Missouri’s House Budget Committee learned new details Tuesday in Jefferson City about a budget blueprint from the committee chair to direct dollars slated for Medicaid expansion for other programs, including MO HealthNet. That’s the state Medicaid program.
House Democrats are expected to oppose the plan, saying Missouri voters approved Medicaid expansion in August.
Budget Committee Chairman Cody Smith (R-Carthage) and the House Appropriations director presented House Bill 21, which is an eight-page bill. It’s just over $1 billion, with $894 million of that coming from federal funds.
Funding includes $26 million for programs like respite care, adult day care and home-delivered meals. Chairman Smith testifies the funding also includes $88.2 million for funding long-term care services for care in nursing facilities.
“This is an appropriation, a rate increase, that again as you (the House Appropriations director) noted, it’s written as a one-time increase. I think it’s up for up for question as to whether or not this should be a general revenue increase, or perhaps an f-map increase,” Smith testifies.
He says this involves a one-time nursing facility rate increase of about $10 per day.
While Chairman Smith opposes Medicaid expansion, his plan would provide an additional $735 million to the MO HealthNet Division for transitional payments. House Appropriations Director Glenn Fitzgerald testifies this is a brand-new proposal.
“This is 735-and-a-half million (dollars) federal funds for transitional payments related to Medicaid reform,” Fitzgerald testifies.
HB 21 also includes $18 million for k-12 public school transportation, and $2 million for adult high schools. It also includes $11.6 million for treatment for alcohol and drug abuse, and $2.2 million for youth community programs. It also provides about $1 million in additional funding for the State Public Defender System.
There was no testimony in support or in opposition to Smith’s bill on Tuesday. Chairman Smith tells the audience that he hopes for a mark-up on either Thursday or Monday. This is a short week in Jefferson City, due to the Easter break.
Medicaid is a federal and state program that assists with medical costs for residents with limited incomes. 53 percent of Missouri voters approved Medicaid expansion in August, although it failed in 105 of the state’s 114 counties. Rural House members from those districts have led the opposition to funding Medicaid expansion.
House Democrats and Amendment Two supporters say Missouri voters have spoken.

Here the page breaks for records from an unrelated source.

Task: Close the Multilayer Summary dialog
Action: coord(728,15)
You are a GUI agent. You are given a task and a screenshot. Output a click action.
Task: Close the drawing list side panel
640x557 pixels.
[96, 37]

They say Medicaid expansion will help the working poor by expanding the program for residents between the ages of 19 and 64 with an income level at or below 133 percent of the federal poverty level.
We also learned during Tuesday’s one-hour hearing that former State Rep. Kirk Mathews (R-Eureka) is serving as the interim director at Missouri Medicaid, with Director Todd Richardson out on leave.
Mathews has been MO HealthNet’s chief transformation officer. He was first elected to the Missouri House in 2014 and and served two terms, from 2015-2018.